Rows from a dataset
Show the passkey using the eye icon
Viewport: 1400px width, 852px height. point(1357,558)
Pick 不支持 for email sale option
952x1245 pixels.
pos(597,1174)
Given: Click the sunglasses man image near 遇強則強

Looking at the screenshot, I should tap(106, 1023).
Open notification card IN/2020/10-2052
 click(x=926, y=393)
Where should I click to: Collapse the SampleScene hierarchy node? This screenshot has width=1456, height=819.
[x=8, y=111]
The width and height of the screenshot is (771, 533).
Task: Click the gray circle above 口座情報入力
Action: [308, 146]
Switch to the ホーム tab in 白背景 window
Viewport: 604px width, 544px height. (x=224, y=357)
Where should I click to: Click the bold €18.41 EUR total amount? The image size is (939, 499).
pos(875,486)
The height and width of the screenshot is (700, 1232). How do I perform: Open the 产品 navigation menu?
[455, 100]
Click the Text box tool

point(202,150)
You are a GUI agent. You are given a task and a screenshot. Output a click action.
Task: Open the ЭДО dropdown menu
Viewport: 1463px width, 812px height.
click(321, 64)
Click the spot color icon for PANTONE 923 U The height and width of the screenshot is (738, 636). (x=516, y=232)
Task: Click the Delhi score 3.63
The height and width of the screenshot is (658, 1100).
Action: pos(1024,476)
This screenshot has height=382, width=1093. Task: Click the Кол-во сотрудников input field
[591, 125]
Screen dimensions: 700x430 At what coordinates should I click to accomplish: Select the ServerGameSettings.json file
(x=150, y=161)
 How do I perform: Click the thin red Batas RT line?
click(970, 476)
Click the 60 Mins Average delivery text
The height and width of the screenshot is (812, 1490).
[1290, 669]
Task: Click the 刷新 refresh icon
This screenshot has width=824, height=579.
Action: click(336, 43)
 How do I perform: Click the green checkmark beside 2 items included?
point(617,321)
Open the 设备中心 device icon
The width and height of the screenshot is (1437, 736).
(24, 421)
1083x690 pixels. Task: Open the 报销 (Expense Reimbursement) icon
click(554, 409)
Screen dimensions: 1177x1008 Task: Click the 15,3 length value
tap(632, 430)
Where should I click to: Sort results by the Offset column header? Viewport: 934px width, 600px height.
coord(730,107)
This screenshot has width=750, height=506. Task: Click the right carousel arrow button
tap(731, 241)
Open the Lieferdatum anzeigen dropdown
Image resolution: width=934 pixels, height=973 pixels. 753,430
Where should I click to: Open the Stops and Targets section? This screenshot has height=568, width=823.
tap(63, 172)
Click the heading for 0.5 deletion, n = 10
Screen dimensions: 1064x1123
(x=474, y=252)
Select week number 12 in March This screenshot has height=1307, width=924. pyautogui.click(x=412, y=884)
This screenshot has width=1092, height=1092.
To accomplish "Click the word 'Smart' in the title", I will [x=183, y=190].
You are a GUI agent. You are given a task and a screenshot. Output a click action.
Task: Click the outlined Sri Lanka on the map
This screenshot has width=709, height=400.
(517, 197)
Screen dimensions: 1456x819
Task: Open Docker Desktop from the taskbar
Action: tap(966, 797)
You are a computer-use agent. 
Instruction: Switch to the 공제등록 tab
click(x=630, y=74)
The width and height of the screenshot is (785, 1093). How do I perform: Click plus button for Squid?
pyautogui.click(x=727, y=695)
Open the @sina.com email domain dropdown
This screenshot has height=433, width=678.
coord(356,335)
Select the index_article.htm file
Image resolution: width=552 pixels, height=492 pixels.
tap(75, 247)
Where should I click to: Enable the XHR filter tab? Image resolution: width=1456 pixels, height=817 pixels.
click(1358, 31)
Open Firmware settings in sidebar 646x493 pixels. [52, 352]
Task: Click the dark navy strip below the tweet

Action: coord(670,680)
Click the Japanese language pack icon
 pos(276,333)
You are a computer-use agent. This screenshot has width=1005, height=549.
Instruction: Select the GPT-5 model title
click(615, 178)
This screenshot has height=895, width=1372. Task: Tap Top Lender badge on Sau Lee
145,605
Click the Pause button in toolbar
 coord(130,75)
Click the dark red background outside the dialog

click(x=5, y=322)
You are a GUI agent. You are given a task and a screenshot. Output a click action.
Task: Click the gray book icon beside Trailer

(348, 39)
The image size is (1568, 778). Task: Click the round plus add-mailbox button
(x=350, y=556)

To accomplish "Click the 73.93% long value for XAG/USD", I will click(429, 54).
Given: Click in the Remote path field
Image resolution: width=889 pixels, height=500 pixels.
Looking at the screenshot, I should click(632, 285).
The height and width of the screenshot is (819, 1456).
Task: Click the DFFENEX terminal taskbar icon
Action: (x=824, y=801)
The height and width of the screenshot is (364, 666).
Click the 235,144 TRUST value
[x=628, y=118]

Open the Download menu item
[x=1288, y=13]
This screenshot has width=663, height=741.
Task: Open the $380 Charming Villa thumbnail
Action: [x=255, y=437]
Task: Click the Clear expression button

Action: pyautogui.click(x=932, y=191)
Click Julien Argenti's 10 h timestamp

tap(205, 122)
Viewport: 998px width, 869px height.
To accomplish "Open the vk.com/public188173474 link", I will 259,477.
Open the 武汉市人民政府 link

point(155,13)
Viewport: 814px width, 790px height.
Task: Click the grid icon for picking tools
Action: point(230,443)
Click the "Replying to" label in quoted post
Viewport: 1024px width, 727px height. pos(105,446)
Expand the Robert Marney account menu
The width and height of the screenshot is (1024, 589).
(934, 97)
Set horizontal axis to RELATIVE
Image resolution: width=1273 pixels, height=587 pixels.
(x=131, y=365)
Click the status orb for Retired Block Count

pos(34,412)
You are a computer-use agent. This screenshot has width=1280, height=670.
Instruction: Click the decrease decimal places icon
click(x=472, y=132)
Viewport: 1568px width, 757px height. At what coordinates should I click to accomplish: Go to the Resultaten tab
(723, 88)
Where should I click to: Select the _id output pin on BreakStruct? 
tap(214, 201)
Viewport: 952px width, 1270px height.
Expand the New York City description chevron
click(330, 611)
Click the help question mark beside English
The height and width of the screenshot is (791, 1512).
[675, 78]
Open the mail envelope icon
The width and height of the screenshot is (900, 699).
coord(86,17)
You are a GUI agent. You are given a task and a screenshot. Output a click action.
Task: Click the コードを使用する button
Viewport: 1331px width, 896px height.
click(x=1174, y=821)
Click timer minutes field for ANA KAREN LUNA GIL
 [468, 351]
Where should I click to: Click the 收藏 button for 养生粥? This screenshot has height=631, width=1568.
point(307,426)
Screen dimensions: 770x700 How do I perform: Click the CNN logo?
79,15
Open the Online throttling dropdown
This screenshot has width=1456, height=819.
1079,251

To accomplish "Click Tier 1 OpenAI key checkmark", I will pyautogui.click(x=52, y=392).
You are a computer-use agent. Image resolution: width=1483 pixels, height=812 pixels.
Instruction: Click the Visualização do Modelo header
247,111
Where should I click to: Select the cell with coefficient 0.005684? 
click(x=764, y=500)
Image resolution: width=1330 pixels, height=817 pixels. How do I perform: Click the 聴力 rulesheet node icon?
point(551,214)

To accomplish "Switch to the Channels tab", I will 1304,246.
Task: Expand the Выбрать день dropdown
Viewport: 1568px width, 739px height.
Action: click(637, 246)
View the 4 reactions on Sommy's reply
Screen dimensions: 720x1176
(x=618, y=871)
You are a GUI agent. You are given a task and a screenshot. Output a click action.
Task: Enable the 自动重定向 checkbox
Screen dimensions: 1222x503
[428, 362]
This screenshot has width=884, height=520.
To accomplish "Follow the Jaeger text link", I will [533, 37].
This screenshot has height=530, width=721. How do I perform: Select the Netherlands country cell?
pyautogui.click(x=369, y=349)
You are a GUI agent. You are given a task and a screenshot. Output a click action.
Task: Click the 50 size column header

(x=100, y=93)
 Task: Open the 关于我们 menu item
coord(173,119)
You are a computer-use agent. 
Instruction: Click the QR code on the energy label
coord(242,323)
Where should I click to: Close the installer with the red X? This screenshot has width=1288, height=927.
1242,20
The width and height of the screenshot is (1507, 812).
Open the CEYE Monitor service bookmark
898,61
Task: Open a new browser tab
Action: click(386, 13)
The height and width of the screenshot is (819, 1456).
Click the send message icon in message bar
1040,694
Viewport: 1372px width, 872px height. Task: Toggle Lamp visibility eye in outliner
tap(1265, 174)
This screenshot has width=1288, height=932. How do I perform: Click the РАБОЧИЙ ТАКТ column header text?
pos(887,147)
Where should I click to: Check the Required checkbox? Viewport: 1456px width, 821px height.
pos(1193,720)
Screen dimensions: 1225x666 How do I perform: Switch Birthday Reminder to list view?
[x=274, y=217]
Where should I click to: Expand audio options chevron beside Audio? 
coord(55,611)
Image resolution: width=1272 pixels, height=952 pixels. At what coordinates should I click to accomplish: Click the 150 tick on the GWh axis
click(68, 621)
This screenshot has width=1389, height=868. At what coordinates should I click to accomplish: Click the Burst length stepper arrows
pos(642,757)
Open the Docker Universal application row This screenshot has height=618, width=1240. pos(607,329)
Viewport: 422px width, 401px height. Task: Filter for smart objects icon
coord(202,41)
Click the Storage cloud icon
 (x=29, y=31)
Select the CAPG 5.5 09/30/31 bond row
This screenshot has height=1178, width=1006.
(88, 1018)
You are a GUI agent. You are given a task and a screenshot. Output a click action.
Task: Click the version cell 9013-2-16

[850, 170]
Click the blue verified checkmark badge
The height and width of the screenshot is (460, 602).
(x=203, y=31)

== Exercise goal ==
Copy the records word for word, from the beginning through the line containing "Click the spot".

== Output for this task ==
Show the passkey using the eye icon
Viewport: 1400px width, 852px height. point(1357,558)
Pick 不支持 for email sale option
952x1245 pixels.
pos(597,1174)
Given: Click the sunglasses man image near 遇強則強

Looking at the screenshot, I should tap(106, 1023).
Open notification card IN/2020/10-2052
 click(x=926, y=393)
Where should I click to: Collapse the SampleScene hierarchy node? This screenshot has width=1456, height=819.
[x=8, y=111]
The width and height of the screenshot is (771, 533).
Task: Click the gray circle above 口座情報入力
Action: [308, 146]
Switch to the ホーム tab in 白背景 window
Viewport: 604px width, 544px height. (x=224, y=357)
Where should I click to: Click the bold €18.41 EUR total amount? The image size is (939, 499).
pos(875,486)
The height and width of the screenshot is (700, 1232). How do I perform: Open the 产品 navigation menu?
[455, 100]
Click the Text box tool

point(202,150)
You are a GUI agent. You are given a task and a screenshot. Output a click action.
Task: Open the ЭДО dropdown menu
Viewport: 1463px width, 812px height.
click(321, 64)
Click the spot color icon for PANTONE 923 U The height and width of the screenshot is (738, 636). (x=516, y=232)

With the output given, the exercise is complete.